DESCRIPTION OF THE TASK:
Repeat only the lines from the one containing "The height and" to the final line below, exactly as they read, and leave every picture out.

RECORDS TO USE:

===

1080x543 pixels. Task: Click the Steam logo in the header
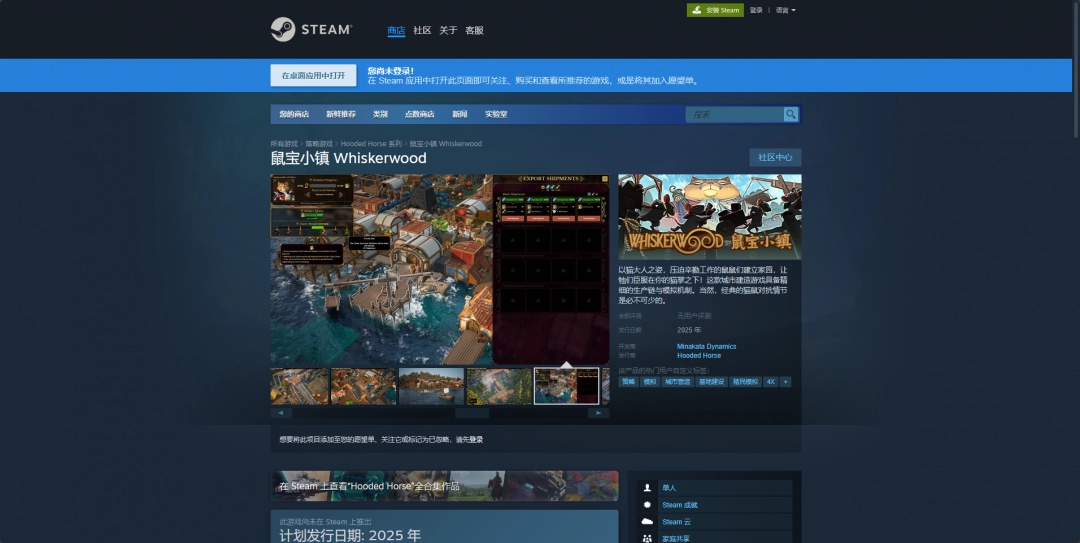pyautogui.click(x=311, y=30)
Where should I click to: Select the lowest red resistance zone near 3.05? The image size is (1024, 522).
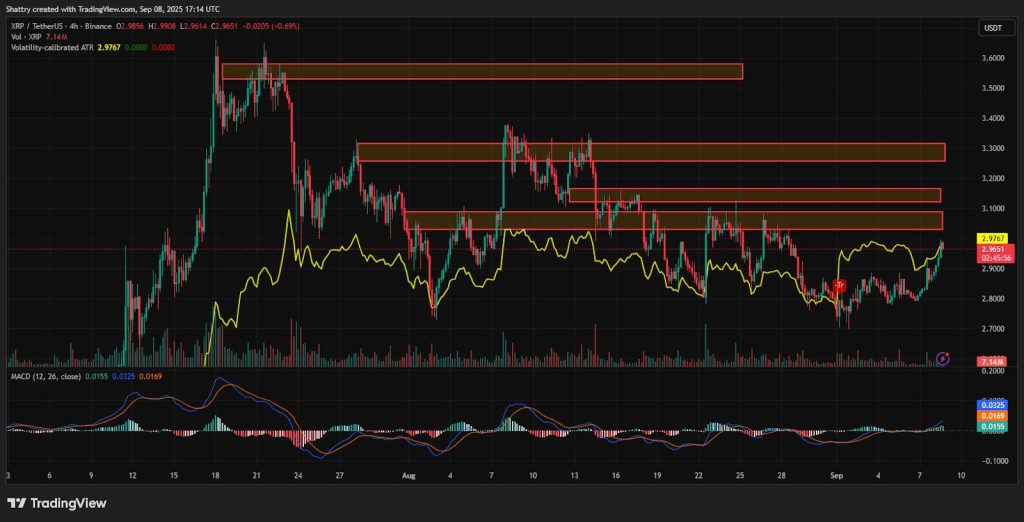point(674,220)

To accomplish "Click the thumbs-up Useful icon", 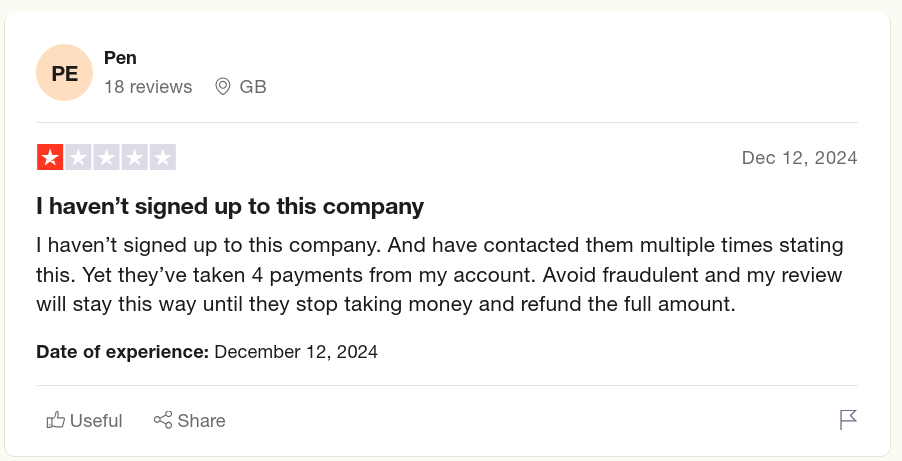I will 55,420.
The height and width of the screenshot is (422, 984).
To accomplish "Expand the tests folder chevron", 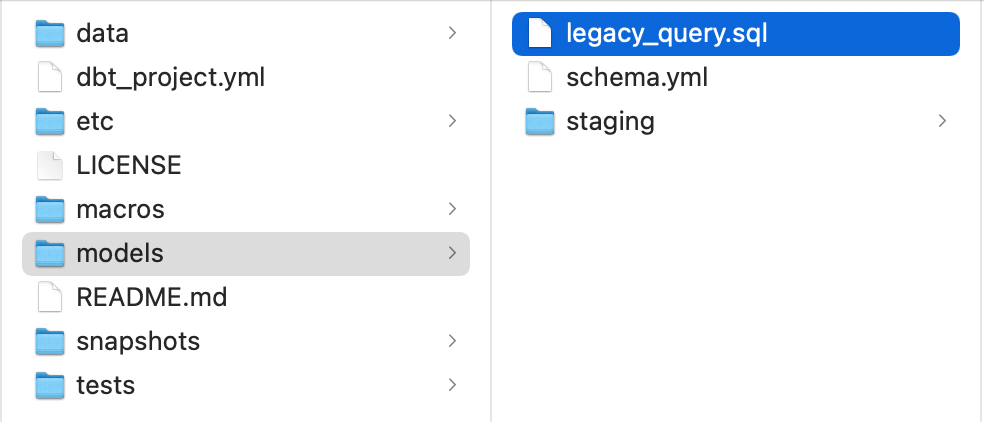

===

ANSWER SECTION:
The height and width of the screenshot is (422, 984).
To accomplish "Expand the tests folder chevron", 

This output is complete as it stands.